── Supplied entries ──
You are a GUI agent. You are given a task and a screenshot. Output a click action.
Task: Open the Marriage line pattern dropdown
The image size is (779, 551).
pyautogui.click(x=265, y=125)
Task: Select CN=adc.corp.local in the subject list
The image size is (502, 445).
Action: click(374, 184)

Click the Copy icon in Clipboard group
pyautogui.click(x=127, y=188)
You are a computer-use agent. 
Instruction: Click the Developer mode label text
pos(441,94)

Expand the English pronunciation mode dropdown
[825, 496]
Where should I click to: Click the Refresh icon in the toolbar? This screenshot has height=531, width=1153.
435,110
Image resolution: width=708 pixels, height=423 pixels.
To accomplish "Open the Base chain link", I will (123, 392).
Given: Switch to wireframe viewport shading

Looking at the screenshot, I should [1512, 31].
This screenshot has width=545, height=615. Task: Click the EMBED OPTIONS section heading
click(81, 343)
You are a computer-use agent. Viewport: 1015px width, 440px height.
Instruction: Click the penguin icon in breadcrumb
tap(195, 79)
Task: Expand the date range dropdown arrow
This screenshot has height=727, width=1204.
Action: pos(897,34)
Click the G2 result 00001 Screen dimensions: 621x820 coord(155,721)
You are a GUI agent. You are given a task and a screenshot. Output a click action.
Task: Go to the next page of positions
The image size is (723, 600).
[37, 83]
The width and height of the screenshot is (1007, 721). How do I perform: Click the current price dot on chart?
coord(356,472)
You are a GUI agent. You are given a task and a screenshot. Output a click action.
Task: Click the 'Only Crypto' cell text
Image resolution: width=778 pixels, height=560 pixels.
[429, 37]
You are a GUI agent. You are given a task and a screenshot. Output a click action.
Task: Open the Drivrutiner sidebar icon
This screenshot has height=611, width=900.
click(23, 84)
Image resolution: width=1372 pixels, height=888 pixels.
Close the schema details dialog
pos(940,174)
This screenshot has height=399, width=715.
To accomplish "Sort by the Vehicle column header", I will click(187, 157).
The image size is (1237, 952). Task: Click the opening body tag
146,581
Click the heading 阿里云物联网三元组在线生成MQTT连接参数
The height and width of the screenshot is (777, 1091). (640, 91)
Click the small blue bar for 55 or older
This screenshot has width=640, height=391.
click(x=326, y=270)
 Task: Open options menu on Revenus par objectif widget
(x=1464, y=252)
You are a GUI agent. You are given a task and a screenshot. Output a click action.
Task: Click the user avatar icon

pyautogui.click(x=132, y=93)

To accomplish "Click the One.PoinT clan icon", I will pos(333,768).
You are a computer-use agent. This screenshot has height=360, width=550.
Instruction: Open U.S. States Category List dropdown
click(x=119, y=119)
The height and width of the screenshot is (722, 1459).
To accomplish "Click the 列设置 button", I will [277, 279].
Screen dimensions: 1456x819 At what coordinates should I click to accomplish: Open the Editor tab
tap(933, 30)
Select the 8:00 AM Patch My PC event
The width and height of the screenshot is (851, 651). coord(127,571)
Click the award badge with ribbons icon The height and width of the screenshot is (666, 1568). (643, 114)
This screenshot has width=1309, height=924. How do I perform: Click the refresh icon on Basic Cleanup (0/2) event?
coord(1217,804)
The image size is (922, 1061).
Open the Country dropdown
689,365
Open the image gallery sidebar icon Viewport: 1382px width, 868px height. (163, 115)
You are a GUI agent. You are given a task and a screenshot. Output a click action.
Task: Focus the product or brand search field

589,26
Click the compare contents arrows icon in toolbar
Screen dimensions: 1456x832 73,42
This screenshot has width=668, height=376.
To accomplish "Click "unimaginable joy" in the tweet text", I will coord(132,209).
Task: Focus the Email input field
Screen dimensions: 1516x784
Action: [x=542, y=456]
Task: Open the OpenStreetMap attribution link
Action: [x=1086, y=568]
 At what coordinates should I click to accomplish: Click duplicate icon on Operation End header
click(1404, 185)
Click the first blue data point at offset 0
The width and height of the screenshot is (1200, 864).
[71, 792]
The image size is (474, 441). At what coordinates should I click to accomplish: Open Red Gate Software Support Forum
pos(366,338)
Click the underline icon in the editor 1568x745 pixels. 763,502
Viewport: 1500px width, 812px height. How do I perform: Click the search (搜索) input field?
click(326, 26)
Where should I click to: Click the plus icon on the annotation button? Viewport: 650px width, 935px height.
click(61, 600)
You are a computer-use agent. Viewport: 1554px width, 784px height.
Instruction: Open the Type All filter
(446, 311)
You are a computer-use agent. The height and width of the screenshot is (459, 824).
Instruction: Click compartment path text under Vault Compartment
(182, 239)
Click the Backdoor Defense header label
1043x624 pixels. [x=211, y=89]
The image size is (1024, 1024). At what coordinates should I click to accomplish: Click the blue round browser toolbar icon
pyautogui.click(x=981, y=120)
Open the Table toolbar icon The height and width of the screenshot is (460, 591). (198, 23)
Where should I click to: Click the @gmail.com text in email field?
───
Render every line of the data above as a Markdown table with two columns, Row for the row number and Line for the line itself, skipping blank lines.

# The answer:
| Row | Line |
|---|---|
| 1 | You are a GUI agent. You are given a task and a screenshot. Output a click action. |
| 2 | Task: Open the Marriage line pattern dropdown |
| 3 | The image size is (779, 551). |
| 4 | pyautogui.click(x=265, y=125) |
| 5 | Task: Select CN=adc.corp.local in the subject list |
| 6 | The image size is (502, 445). |
| 7 | Action: click(374, 184) |
| 8 | Click the Copy icon in Clipboard group |
| 9 | pyautogui.click(x=127, y=188) |
| 10 | You are a computer-use agent.  |
| 11 | Instruction: Click the Developer mode label text |
| 12 | pos(441,94) |
| 13 | Expand the English pronunciation mode dropdown |
| 14 | [825, 496] |
| 15 | Where should I click to: Click the Refresh icon in the toolbar? This screenshot has height=531, width=1153. |
| 16 | 435,110 |
| 17 | Image resolution: width=708 pixels, height=423 pixels. |
| 18 | To accomplish "Open the Base chain link", I will (123, 392). |
| 19 | Given: Switch to wireframe viewport shading |
| 20 | Looking at the screenshot, I should [1512, 31]. |
| 21 | This screenshot has width=545, height=615. Task: Click the EMBED OPTIONS section heading |
| 22 | click(81, 343) |
| 23 | You are a computer-use agent. Viewport: 1015px width, 440px height. |
| 24 | Instruction: Click the penguin icon in breadcrumb |
| 25 | tap(195, 79) |
| 26 | Task: Expand the date range dropdown arrow |
| 27 | This screenshot has height=727, width=1204. |
| 28 | Action: pos(897,34) |
| 29 | Click the G2 result 00001 Screen dimensions: 621x820 coord(155,721) |
| 30 | You are a GUI agent. You are given a task and a screenshot. Output a click action. |
| 31 | Task: Go to the next page of positions |
| 32 | The image size is (723, 600). |
| 33 | [37, 83] |
| 34 | The width and height of the screenshot is (1007, 721). How do I perform: Click the current price dot on chart? |
| 35 | coord(356,472) |
| 36 | You are a GUI agent. You are given a task and a screenshot. Output a click action. |
| 37 | Task: Click the 'Only Crypto' cell text |
| 38 | Image resolution: width=778 pixels, height=560 pixels. |
| 39 | [429, 37] |
| 40 | You are a GUI agent. You are given a task and a screenshot. Output a click action. |
| 41 | Task: Open the Drivrutiner sidebar icon |
| 42 | This screenshot has height=611, width=900. |
| 43 | click(23, 84) |
| 44 | Image resolution: width=1372 pixels, height=888 pixels. |
| 45 | Close the schema details dialog |
| 46 | pos(940,174) |
| 47 | This screenshot has height=399, width=715. |
| 48 | To accomplish "Sort by the Vehicle column header", I will click(187, 157). |
| 49 | The image size is (1237, 952). Task: Click the opening body tag |
| 50 | 146,581 |
| 51 | Click the heading 阿里云物联网三元组在线生成MQTT连接参数 |
| 52 | The height and width of the screenshot is (777, 1091). (640, 91) |
| 53 | Click the small blue bar for 55 or older |
| 54 | This screenshot has width=640, height=391. |
| 55 | click(x=326, y=270) |
| 56 |  Task: Open options menu on Revenus par objectif widget |
| 57 | (x=1464, y=252) |
| 58 | You are a GUI agent. You are given a task and a screenshot. Output a click action. |
| 59 | Task: Click the user avatar icon |
| 60 | pyautogui.click(x=132, y=93) |
| 61 | To accomplish "Click the One.PoinT clan icon", I will pos(333,768). |
| 62 | You are a computer-use agent. This screenshot has height=360, width=550. |
| 63 | Instruction: Open U.S. States Category List dropdown |
| 64 | click(x=119, y=119) |
| 65 | The height and width of the screenshot is (722, 1459). |
| 66 | To accomplish "Click the 列设置 button", I will [277, 279]. |
| 67 | Screen dimensions: 1456x819 At what coordinates should I click to accomplish: Open the Editor tab |
| 68 | tap(933, 30) |
| 69 | Select the 8:00 AM Patch My PC event |
| 70 | The width and height of the screenshot is (851, 651). coord(127,571) |
| 71 | Click the award badge with ribbons icon The height and width of the screenshot is (666, 1568). (643, 114) |
| 72 | This screenshot has width=1309, height=924. How do I perform: Click the refresh icon on Basic Cleanup (0/2) event? |
| 73 | coord(1217,804) |
| 74 | The image size is (922, 1061). |
| 75 | Open the Country dropdown |
| 76 | 689,365 |
| 77 | Open the image gallery sidebar icon Viewport: 1382px width, 868px height. (163, 115) |
| 78 | You are a GUI agent. You are given a task and a screenshot. Output a click action. |
| 79 | Task: Focus the product or brand search field |
| 80 | 589,26 |
| 81 | Click the compare contents arrows icon in toolbar |
| 82 | Screen dimensions: 1456x832 73,42 |
| 83 | This screenshot has width=668, height=376. |
| 84 | To accomplish "Click "unimaginable joy" in the tweet text", I will coord(132,209). |
| 85 | Task: Focus the Email input field |
| 86 | Screen dimensions: 1516x784 |
| 87 | Action: [x=542, y=456] |
| 88 | Task: Open the OpenStreetMap attribution link |
| 89 | Action: [x=1086, y=568] |
| 90 |  At what coordinates should I click to accomplish: Click duplicate icon on Operation End header |
| 91 | click(1404, 185) |
| 92 | Click the first blue data point at offset 0 |
| 93 | The width and height of the screenshot is (1200, 864). |
| 94 | [71, 792] |
| 95 | The image size is (474, 441). At what coordinates should I click to accomplish: Open Red Gate Software Support Forum |
| 96 | pos(366,338) |
| 97 | Click the underline icon in the editor 1568x745 pixels. 763,502 |
| 98 | Viewport: 1500px width, 812px height. How do I perform: Click the search (搜索) input field? |
| 99 | click(326, 26) |
| 100 | Where should I click to: Click the plus icon on the annotation button? Viewport: 650px width, 935px height. |
| 101 | click(61, 600) |
| 102 | You are a computer-use agent. Viewport: 1554px width, 784px height. |
| 103 | Instruction: Open the Type All filter |
| 104 | (446, 311) |
| 105 | You are a computer-use agent. The height and width of the screenshot is (459, 824). |
| 106 | Instruction: Click compartment path text under Vault Compartment |
| 107 | (182, 239) |
| 108 | Click the Backdoor Defense header label |
| 109 | 1043x624 pixels. [x=211, y=89] |
| 110 | The image size is (1024, 1024). At what coordinates should I click to accomplish: Click the blue round browser toolbar icon |
| 111 | pyautogui.click(x=981, y=120) |
| 112 | Open the Table toolbar icon The height and width of the screenshot is (460, 591). (198, 23) |
| 113 | Where should I click to: Click the @gmail.com text in email field? |